U.S. sporting goods chain store

Scheels (/ˈʃiːlz/) is an American privately held, employee-owned and operated sporting goods and entertainment chain store headquartered in Fargo, North Dakota. Scheels operates thirty-four store locations in sixteen U.S. states.

==Company Overview==
The headquarters are located in Fargo, North Dakota, along with two stores, one traditional all-sports store, and a store focusing on home and hardware that is in the old sports store after being in its University Drive location since 1962.

Scheels began as a hardware and general merchandise store in Sabin, Minnesota, in 1902. Frederick A. Scheel, a German immigrant, used the $300 he earned from his first harvest of potatoes as the down payment on the first Scheels store. In May 2026, Scheels announced that the company's last hardware store would close at the end of the year.

Scheels started adding a small selection of sporting goods to its stores in 1954. Over the years, Scheels opened in surrounding communities including Fargo, North Dakota, which became the corporate headquarters. Scheels' first all-sports superstore opened in Grand Forks, North Dakota, in 1989. This store relocated to Columbia Mall in 2014.

CEO Steve M. Scheel, great-grandson of Frederick A. Scheel, oversees the company of over 11,000 associates. His father, Steve D. Scheel, is the chairman of the board.

==Locations==

Scheels owns and operates thirty-four stores in sixteen U.S. states, mostly located in the Midwest. There are five stores in North Dakota, two of which are in Fargo. There are also locations in Bismarck, Grand Forks, and Minot.
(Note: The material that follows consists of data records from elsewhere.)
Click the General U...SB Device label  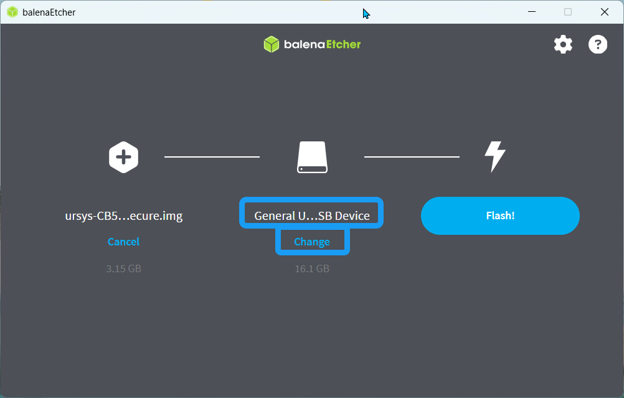pos(312,216)
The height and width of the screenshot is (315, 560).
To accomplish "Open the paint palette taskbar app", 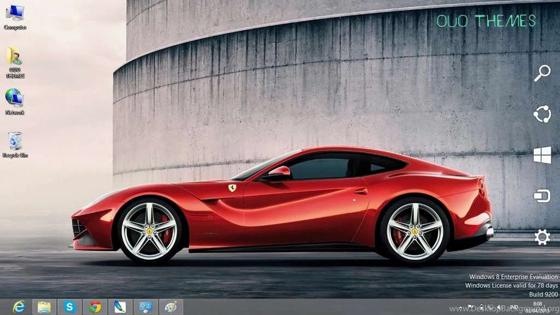I will 172,307.
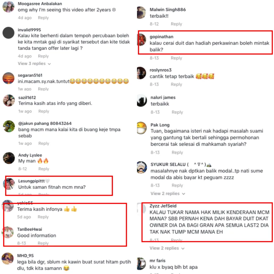Reply to sazil1612's thank-you comment

coord(44,111)
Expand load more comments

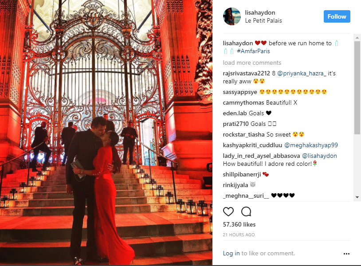coord(252,63)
There are five stores in Minnesota, which are located in Eden Prairie, Mankato, Moorhead, St. Cloud, and Rochester. South Dakota has two stores in Sioux Falls and Rapid City. Iowa has four stores, which are located in Cedar Falls, Coralville, Sioux City, and West Des Moines. Illinois has one store, which can be found in Springfield. Nebraska, has two locations in Lincoln and Omaha. Wisconsin has two locations in Eau Claire and Appleton. Kansas has two locations in Wichita and Overland Park. The company opened its newest location on October 19, 2024, in Tulsa, Oklahoma.

On December 3, 2012, Scheels announced that it would be opening the company's new flagship store in Overland Park, Kansas, in the Corbin Park outdoor retail village. The store would be a 222,000 sqft, two-story building. CEO Steve Scheel said that he had grand plans for the interior of the store. Customers will enter the store under a 16,000-gallon aquarium, complete with a coral reef and scuba divers to feed the fish daily. A 65 ft, 16-car Ferris wheel also will be in the store, in addition to sport simulators and a walk of U.S. presidents. Scheels opened its new flagship store in Overland Park, Kansas, on June 27, 2015.

On July 11, 2020, Scheels opened a two-story, 250,000 sqft store at the Eden Prairie Center in Eden Prairie, MN.

Outside of the Midwest, Montana has three Scheels locations in Billings, Missoula, and Great Falls. Utah has a location in Sandy. Colorado has two locations in Johnstown and Colorado Springs. In 2029, a third Colorado location will open in Littleton. Nevada has one location in Sparks. Idaho has one store in Meridian.

In May 2020, the Scheels opened a location in Texas, located in The Colony. At 331,000 sqft, this store is the largest Scheels and largest all-sports store in the world. The company is set to open a second Texas location in Cedar Park on August 29, 2026.

On May 19, 2020, Macerich announced that Scheels will open its first Arizona location at Chandler Fashion Center in the fall of 2023, replacing a vacant Nordstrom.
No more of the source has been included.